Task goal:
Using the data that follows, return exactly the lines from the one that contains "Earth (344, 145)" through the one that contains "Show Grid () (1073, 909)", ends included.

Available data:
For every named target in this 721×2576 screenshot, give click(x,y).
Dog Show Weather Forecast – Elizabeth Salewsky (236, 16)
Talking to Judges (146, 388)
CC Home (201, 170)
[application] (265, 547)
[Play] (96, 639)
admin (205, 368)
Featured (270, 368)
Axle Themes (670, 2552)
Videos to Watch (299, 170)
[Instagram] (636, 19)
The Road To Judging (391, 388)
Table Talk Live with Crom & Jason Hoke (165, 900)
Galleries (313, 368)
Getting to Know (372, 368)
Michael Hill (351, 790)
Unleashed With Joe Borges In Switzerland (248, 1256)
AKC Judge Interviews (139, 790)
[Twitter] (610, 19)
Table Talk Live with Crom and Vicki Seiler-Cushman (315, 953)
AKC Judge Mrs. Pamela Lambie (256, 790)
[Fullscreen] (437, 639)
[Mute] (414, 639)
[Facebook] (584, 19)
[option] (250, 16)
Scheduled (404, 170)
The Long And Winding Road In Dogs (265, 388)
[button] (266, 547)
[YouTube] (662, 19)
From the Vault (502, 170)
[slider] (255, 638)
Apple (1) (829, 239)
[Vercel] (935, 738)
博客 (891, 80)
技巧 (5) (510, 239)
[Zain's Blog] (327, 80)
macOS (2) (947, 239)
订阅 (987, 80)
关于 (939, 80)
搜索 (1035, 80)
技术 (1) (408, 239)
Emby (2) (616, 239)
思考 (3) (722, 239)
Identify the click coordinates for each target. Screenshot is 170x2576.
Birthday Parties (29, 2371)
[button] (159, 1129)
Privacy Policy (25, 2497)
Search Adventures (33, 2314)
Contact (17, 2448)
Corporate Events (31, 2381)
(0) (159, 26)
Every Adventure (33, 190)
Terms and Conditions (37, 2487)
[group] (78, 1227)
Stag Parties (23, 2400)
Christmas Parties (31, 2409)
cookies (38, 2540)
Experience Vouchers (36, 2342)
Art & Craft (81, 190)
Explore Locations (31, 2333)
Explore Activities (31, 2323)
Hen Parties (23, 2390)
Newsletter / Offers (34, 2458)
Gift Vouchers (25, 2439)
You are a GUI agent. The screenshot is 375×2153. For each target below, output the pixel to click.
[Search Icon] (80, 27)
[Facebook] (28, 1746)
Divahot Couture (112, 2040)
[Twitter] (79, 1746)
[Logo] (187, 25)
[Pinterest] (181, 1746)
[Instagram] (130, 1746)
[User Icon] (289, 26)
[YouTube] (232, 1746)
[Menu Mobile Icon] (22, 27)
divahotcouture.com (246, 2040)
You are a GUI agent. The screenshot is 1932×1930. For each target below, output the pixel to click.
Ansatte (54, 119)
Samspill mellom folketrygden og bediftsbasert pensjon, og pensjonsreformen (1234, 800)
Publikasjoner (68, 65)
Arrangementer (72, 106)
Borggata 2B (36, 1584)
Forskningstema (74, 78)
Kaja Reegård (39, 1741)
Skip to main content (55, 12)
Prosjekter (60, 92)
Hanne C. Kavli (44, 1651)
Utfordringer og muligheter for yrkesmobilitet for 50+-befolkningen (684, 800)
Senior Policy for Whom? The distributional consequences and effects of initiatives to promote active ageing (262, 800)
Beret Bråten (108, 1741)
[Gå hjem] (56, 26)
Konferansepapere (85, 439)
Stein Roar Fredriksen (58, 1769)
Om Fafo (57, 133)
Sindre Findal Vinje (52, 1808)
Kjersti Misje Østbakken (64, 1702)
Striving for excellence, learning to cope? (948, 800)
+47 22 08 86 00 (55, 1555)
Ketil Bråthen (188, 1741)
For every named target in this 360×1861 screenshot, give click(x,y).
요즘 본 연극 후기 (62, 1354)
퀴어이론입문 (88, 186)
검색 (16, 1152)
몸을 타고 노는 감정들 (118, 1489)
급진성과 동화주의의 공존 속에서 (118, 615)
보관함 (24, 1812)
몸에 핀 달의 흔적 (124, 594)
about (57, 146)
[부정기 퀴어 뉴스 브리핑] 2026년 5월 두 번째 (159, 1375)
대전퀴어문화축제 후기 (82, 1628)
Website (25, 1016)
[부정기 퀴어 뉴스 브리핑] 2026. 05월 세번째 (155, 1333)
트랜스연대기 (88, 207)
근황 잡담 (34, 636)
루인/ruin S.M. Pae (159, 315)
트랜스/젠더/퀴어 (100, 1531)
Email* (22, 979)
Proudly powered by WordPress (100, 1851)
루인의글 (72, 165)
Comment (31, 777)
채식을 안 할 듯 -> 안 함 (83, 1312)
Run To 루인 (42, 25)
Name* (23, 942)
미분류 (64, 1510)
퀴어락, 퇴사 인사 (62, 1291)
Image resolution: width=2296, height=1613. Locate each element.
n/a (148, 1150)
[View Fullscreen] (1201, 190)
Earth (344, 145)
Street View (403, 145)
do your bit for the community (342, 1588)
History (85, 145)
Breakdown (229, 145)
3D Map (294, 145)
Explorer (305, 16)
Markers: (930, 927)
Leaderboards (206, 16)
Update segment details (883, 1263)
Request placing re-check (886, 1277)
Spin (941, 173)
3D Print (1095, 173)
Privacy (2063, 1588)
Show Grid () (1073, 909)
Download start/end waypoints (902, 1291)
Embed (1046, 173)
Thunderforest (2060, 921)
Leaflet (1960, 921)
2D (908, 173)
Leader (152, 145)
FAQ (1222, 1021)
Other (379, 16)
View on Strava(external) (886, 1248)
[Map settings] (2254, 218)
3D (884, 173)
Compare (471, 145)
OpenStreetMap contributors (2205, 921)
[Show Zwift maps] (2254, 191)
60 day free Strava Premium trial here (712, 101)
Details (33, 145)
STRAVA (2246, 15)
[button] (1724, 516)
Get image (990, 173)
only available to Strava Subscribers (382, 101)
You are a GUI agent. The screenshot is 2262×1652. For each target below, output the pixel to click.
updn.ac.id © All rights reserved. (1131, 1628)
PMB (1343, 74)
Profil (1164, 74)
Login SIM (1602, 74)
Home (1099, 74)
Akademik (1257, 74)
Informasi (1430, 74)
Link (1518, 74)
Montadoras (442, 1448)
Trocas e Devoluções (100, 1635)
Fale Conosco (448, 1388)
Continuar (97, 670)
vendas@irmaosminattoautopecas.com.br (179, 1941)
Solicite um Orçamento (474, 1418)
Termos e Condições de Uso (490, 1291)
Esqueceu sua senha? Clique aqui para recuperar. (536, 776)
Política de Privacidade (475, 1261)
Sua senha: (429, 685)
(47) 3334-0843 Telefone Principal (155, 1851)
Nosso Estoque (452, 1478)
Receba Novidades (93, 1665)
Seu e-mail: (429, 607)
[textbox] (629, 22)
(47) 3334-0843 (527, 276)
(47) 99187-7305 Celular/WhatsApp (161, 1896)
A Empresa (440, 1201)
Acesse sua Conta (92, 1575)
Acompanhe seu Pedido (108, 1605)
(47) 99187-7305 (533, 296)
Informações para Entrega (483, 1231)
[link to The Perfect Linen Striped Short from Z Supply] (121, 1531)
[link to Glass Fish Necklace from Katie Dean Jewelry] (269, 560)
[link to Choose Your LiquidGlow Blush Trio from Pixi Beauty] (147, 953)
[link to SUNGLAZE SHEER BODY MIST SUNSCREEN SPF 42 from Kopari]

Answer below:
Earth (344, 145)
Street View (403, 145)
do your bit for the community (342, 1588)
History (85, 145)
Breakdown (229, 145)
3D Map (294, 145)
Explorer (305, 16)
Markers: (930, 927)
Leaderboards (206, 16)
Update segment details (883, 1263)
Request placing re-check (886, 1277)
Spin (941, 173)
3D Print (1095, 173)
Privacy (2063, 1588)
Show Grid () (1073, 909)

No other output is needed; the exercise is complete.